I shake harder hearing that. I shake so much my thoughts rattle in my mind. He’s holding me, and I can’t bare it. I can’t breathe.
They want me dead. They’ve always wanted me dead. But first, they wanted to make sure they played with me and messed up my mind. Tortured me. Torture me and make me worry if I just had hours to live, minutes, seconds.
It’s not just what I know. It’s what they did to me.
I back away from Vincent, out of his grasp, and shake my head.
“Ava, tell me what happened to you. What did they do to you?”
“I can’t… I can’t talk about it. I can’t say it outside my head.” I never have.
I never needed to tell Dad. He knew. He knew what men like them did to girls like me. He didn’t need to be told.
I had to have therapy for three years just to get me back on track to some level of normalcy. All the while I spoke to my psychiatrist, I never gave details. I never said the words. Said the names I was supposed to, to acknowledge what happened to me.
I think if Ilya didn’t hate Ma as much as he did, she would have suffered the same fate.
Sometimes, I wished they had just burned me alive the way they killed her.
Throw gasoline on my skin and set me on fire. It would have been over quickly. I wish they’d done that because what they did was so much worse.
“Ava… to help me fight these guys, I need to know. I need to know what happened,” Vincent says.
“I can’t,” I cry.
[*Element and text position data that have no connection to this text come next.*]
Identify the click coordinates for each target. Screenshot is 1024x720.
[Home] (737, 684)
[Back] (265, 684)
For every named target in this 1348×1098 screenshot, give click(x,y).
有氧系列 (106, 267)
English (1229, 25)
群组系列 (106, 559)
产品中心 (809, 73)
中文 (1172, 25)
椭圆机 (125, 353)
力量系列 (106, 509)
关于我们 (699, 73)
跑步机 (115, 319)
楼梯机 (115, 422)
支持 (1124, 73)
Feeling trapped suddenly, I rush over to the window. He comes up to me and reaches for my arm. “I can’t, Vincent… Please don’t make me.” I try to pry the window open, but either it’s stuck or my hands are shaking so damn much that I can’t grip the latch to open it.
He tightens his grip on my arm.
“Juliette,” he says, and I stop. I just stop.
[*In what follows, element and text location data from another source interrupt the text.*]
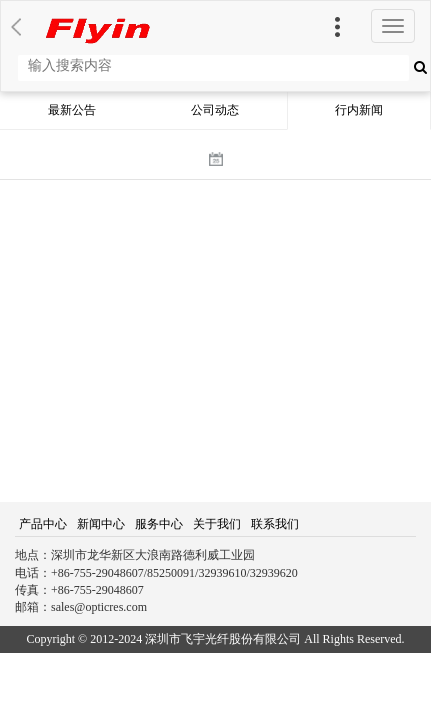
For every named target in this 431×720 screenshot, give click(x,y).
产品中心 (43, 524)
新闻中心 (101, 524)
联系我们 (275, 524)
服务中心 (159, 524)
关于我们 (217, 524)
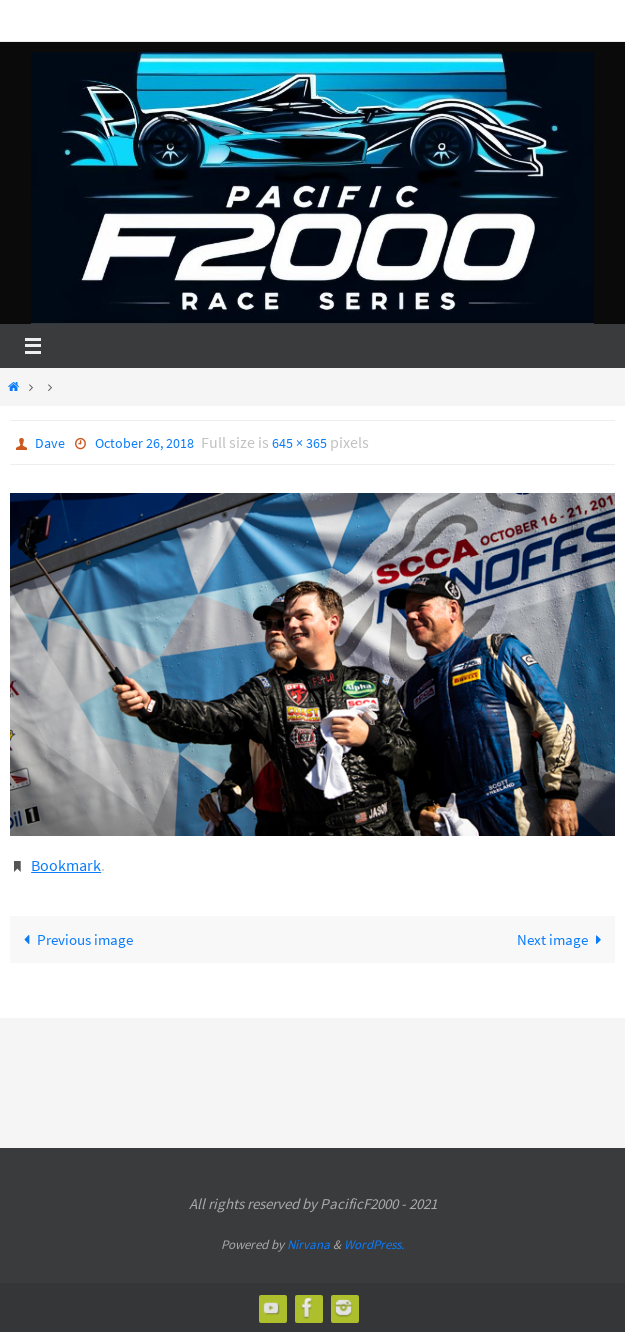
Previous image (74, 939)
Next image (563, 939)
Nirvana (308, 1244)
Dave (50, 443)
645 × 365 (299, 443)
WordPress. (374, 1244)
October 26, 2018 (144, 443)
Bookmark (66, 865)
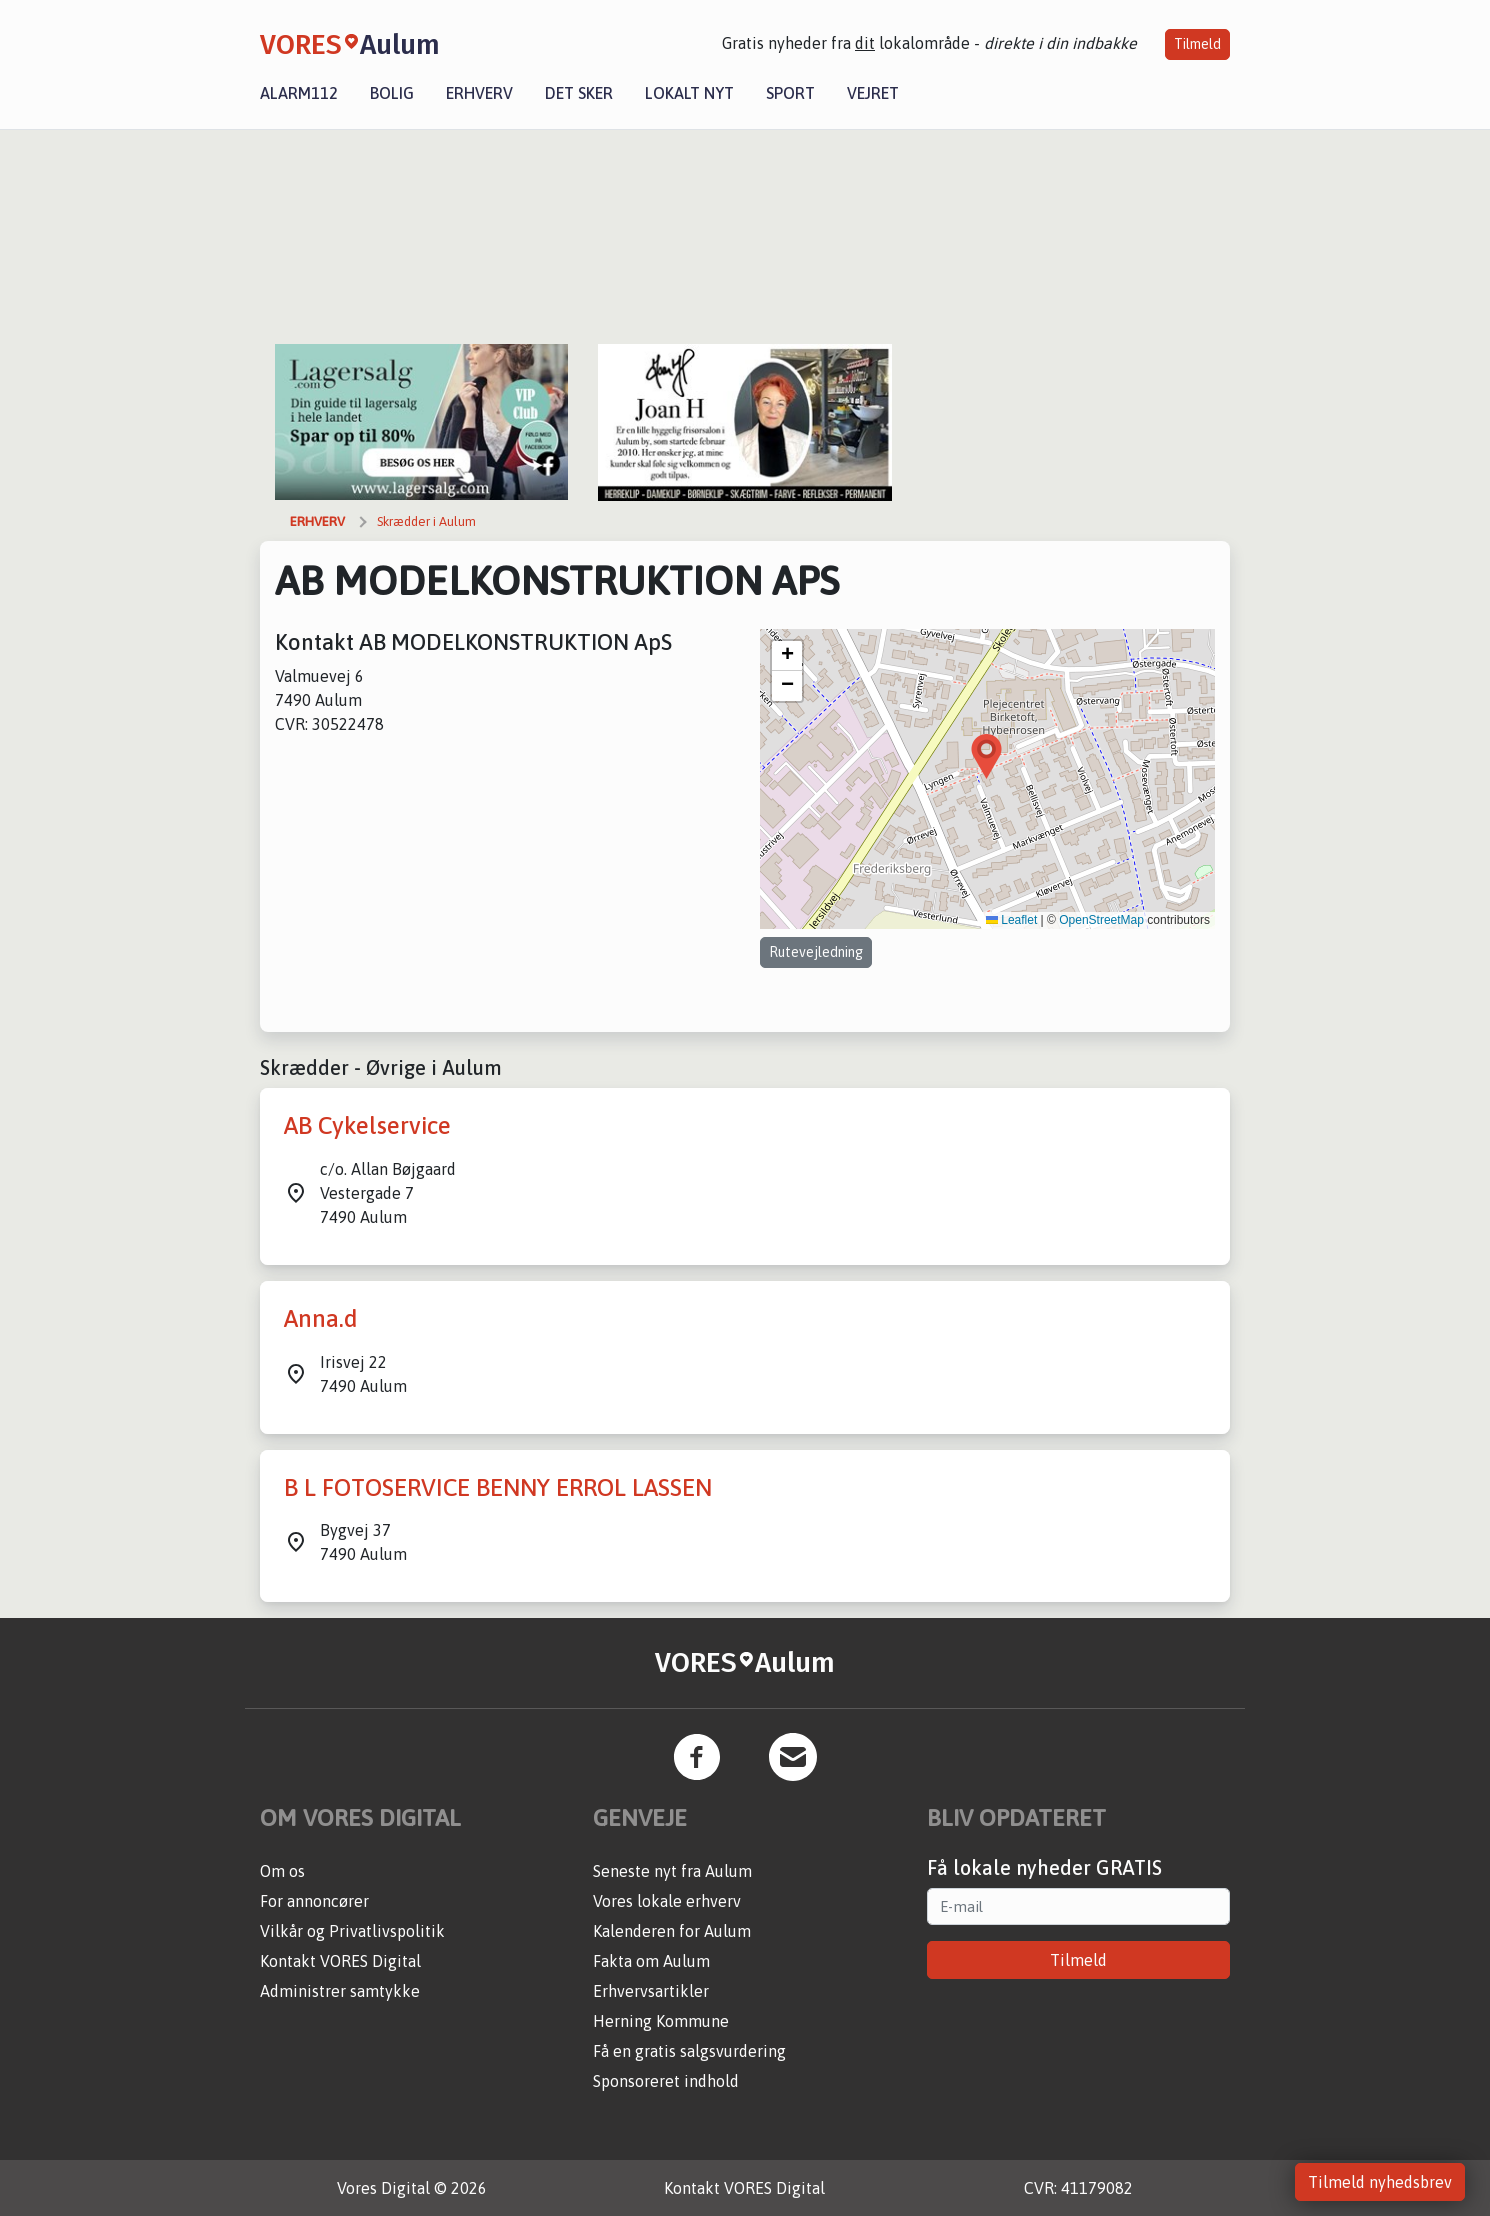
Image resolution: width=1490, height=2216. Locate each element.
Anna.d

I stop, and my lips part. Hearing that name, being called that name, reaches me deep inside. It reaches that girl I used to be. I might be here, but she’s still locked away in that room with the monsters. She’s still watching for the shadows. She’s still hiding.
But that can’t be me.
Such a terrible thing couldn’t have happened to me.
“Is that your name?” Vincent asks, and I turn to face him. “Juliette?”
Hearing it again makes something snap in my brain. Something cracks around the edges, and I start shaking my head.
“No… that can’t be me. I can’t be that girl, Vincent.” I shake my head harder. “She is not me. I can’t be that girl who watched her uncle cut off her father’s head and burn her mother alive. I can’t be her. That couldn’t have happened. It wasn’t me. I can’t be that girl who was raped by her uncle over and over again.” Rape… I said it. I actually said it. His eyes bore into me like daggers. I’m on a roll, and now that the secrets are starting to spill out, I might as well drop them all. He won’t want me now. “I can’t be her… I can’t be that girl who was raped by all her uncle’s men. They raped and tortured me. Burned me when I tried to fight back. Why didn’t they just kill me then?”
When his hand drops to his side, I fall to the ground and scream. I scream the way I did back then, scream all the pain from my being. I unleash it and let it out, feeling like surely this must be it. I’m going to die from this.
Those arms that surrounded me earlier when I found Dad surround me now. They take me now and hold me.
Through the blindness of tears that blur my vision, I see tears stream down Vincent’s cheeks too.
He scoops me up and holds me to him, holding me as close as he can, and I let him.
“I got you,” he whispers. “I got you.”
I continue to cry, letting the pain drain from my body while his words soothe me, like balm on my weary soul.